2006 Indian rescue of child from borewell

In July 2006, Prince Kumar, a five-year-old boy, fell into a 60 ft deep, narrow borewell in the village of Haldaheri, Kurukshetra district, Haryana. The rescue effort, which lasted nearly 50 hours, garnered massive national media attention and involved the Indian Army.

==Incident==
On 21 July 2006, Prince Kumar fell into an abandoned, uncovered borewell while playing. Villagers soon heard his cries from inside the well and discovered that he had fallen inside.

==Rescue operation==
The shaft was approximately 1 ft wide, making it impossible for an adult to descend and retrieve him.

Firefighters from Mumbai had been called to help with the rescue.
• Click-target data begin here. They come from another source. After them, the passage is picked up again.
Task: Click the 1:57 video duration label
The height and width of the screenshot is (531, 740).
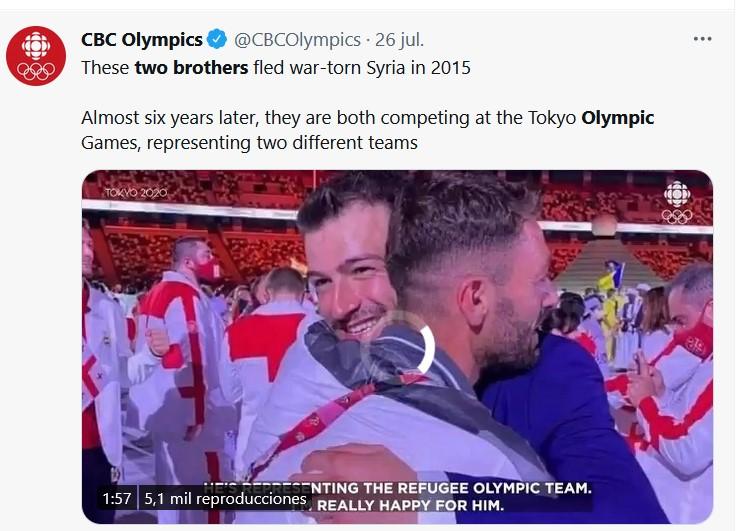Action: coord(117,498)
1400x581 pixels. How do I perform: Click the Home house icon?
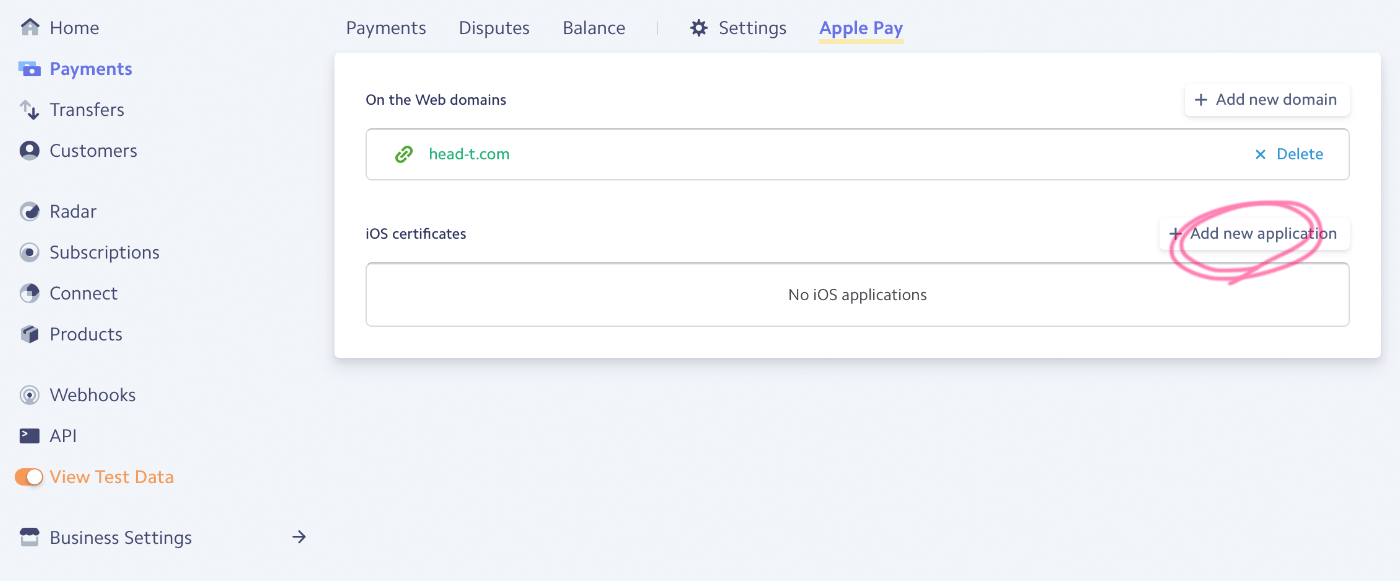[x=30, y=27]
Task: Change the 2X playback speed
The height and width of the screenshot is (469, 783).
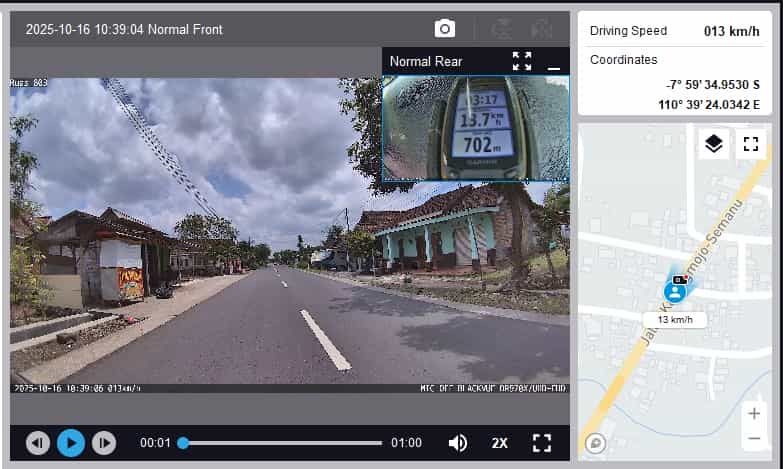Action: tap(500, 442)
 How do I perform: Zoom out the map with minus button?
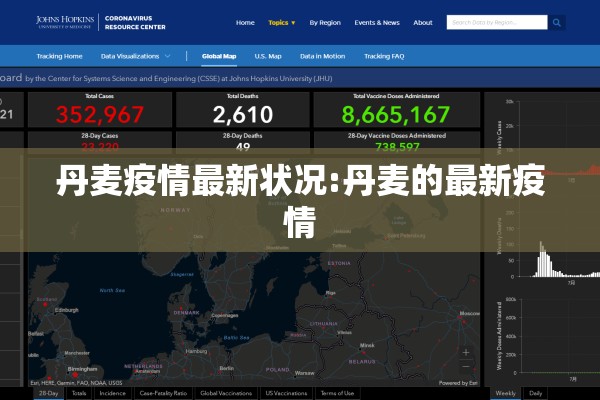click(466, 367)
After initial rescue attempts failed, the Indian Army was called to lead the rescue mission. As the boy tried to wriggle out by himself, he would slide down further by 10 feet, ultimately reaching the bottom of the borewell. There was also a concern that the borewell would collapse onto the boy. A closed-circuit camera was also lowered into the shaft to monitor his condition and well-being. During the operation, oxygen was pumped into the well, and food, milk and chocolates were lowered to the boy using a rope.

Engineers and soldiers used heavy machinery to dig a parallel pit adjacent to the borewell. They were helped by a dry well which was parallel to the borewell, which they then dug deeper. Once the parallel shaft reached the necessary depth, rescuers hand-dug a horizontal tunnel to connect the two pits.

Prince was successfully pulled out of the well on 23 July 2006 to widespread celebration across India. While the Army claims that a young officer named Captain Pankaj Upadhyay finally pulled Prince out, some reports suggest that he refused to come out until his uncle was sent down to retrieve him.

==Aftermath and legacy==
The event was one of the first of its kind to be broadcast live on 24-hour news channels in India, leading to a "media circus" and nationwide prayers. Thousands sent in their wishes and prayers to the news channels. Following his rescue, the state government of Haryana announced that it would cover the costs of Prince's education and well-being.

Inspired by the soldiers who saved him, Prince Kumar expressed a desire in later years to join the Indian Army. The incident also prompted discussions regarding the safety of abandoned borewells in rural India.